- _Prompt_: Repeat, exactly as written, the line containing "Viewport: 1340px width, 700px height." and each line after it through the end of the data.

[Collected data]
########
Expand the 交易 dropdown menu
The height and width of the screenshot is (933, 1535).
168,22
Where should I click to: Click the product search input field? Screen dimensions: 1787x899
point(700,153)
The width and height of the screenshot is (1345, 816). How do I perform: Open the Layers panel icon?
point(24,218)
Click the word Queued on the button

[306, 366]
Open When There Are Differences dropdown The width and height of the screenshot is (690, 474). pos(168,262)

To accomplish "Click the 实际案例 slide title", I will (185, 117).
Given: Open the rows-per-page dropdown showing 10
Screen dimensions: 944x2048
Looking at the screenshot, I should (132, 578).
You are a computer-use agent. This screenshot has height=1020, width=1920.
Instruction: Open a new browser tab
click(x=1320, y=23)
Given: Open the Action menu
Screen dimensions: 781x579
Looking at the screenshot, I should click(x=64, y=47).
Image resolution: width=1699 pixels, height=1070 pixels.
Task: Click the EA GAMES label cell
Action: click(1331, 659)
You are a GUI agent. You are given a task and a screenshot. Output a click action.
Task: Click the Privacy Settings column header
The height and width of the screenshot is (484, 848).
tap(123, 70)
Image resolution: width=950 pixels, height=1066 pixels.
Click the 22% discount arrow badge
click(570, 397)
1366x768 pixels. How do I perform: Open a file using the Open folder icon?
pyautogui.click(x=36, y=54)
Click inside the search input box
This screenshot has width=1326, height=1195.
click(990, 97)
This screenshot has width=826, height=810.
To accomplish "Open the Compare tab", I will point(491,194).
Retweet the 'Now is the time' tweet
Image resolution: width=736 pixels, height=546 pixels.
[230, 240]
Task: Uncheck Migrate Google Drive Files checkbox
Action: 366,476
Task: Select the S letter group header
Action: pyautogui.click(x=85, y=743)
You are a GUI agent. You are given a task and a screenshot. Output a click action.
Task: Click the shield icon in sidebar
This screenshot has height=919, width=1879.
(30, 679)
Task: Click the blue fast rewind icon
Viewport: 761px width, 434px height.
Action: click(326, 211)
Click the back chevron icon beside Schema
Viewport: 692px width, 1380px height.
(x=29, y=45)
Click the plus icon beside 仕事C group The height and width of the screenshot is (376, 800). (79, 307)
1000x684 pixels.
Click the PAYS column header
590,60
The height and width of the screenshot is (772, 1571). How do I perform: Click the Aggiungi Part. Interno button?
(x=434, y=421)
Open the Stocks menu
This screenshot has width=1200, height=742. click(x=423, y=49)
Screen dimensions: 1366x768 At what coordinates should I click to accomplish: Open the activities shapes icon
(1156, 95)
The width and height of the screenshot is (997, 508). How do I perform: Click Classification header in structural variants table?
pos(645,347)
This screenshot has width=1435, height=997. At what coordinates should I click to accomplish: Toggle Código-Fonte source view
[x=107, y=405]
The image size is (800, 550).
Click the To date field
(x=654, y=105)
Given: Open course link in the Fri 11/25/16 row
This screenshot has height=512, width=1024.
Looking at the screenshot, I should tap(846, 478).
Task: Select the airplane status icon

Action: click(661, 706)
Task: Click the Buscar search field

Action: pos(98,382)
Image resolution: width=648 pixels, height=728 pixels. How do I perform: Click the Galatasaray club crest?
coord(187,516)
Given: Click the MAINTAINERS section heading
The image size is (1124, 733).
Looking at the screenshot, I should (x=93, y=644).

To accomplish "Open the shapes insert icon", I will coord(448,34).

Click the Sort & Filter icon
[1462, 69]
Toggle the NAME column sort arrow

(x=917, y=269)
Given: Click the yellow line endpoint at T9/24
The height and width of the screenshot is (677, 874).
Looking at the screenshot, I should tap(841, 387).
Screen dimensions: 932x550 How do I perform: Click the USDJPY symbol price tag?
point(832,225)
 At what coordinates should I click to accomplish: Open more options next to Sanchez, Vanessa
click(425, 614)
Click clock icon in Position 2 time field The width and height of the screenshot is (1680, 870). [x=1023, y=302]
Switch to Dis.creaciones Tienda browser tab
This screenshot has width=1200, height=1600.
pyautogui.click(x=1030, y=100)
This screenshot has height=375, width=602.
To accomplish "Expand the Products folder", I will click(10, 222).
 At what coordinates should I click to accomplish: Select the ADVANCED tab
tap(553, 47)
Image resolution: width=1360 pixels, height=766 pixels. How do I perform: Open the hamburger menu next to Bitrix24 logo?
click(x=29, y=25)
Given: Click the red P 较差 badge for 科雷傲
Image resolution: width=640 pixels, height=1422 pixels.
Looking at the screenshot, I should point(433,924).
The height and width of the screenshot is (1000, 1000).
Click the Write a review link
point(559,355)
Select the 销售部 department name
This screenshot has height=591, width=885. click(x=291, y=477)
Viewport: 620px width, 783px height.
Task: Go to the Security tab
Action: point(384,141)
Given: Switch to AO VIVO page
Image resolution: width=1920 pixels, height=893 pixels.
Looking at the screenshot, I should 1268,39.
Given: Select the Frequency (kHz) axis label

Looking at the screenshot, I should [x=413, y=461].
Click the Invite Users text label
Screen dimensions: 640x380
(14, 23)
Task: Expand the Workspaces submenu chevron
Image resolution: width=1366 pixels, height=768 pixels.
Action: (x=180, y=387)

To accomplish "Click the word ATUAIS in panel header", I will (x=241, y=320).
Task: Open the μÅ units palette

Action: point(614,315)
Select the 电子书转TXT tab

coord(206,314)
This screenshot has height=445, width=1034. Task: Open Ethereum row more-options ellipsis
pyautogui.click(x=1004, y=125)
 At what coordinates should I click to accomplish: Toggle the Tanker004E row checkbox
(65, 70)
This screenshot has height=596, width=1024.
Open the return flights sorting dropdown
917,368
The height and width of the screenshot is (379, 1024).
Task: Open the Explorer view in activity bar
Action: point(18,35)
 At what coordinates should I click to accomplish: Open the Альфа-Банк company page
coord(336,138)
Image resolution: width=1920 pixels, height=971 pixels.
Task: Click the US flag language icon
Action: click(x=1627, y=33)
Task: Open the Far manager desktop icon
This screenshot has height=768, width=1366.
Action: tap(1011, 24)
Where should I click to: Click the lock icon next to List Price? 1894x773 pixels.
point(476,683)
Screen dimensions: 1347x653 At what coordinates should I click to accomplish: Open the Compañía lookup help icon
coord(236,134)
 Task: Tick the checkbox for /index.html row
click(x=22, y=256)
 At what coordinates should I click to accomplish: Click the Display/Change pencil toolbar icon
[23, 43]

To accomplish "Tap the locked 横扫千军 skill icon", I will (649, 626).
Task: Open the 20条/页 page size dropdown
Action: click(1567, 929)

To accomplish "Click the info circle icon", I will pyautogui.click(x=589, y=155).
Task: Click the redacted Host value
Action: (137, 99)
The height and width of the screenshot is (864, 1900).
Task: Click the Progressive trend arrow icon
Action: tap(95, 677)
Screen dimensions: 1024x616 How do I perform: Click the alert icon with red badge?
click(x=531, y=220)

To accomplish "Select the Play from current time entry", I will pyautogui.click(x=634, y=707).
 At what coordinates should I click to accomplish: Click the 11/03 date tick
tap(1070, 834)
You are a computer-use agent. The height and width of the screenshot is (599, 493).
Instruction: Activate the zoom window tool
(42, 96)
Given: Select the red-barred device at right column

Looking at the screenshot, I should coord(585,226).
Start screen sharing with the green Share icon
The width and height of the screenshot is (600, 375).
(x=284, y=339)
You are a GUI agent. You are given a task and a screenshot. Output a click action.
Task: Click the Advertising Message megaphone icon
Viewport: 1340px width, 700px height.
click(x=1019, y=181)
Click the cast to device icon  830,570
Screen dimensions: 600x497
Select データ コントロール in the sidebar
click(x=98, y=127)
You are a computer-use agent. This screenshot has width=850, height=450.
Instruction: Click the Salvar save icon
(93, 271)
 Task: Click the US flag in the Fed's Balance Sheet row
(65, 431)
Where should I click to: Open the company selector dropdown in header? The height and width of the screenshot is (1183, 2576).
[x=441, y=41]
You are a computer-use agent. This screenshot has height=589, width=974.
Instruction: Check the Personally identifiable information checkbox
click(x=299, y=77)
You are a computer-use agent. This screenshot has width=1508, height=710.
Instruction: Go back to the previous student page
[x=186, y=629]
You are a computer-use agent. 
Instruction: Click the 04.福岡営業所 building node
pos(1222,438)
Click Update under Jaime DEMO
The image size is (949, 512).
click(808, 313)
########
- _Task solution_:
Viewport: 1340px width, 700px height.
click(x=1019, y=181)
Click the cast to device icon  830,570
Screen dimensions: 600x497
Select データ コントロール in the sidebar
click(x=98, y=127)
You are a computer-use agent. This screenshot has width=850, height=450.
Instruction: Click the Salvar save icon
(93, 271)
 Task: Click the US flag in the Fed's Balance Sheet row
(65, 431)
Where should I click to: Open the company selector dropdown in header? The height and width of the screenshot is (1183, 2576).
[x=441, y=41]
You are a computer-use agent. This screenshot has height=589, width=974.
Instruction: Check the Personally identifiable information checkbox
click(x=299, y=77)
You are a computer-use agent. This screenshot has width=1508, height=710.
Instruction: Go back to the previous student page
[x=186, y=629]
You are a computer-use agent. 
Instruction: Click the 04.福岡営業所 building node
pos(1222,438)
Click Update under Jaime DEMO
The image size is (949, 512).
click(808, 313)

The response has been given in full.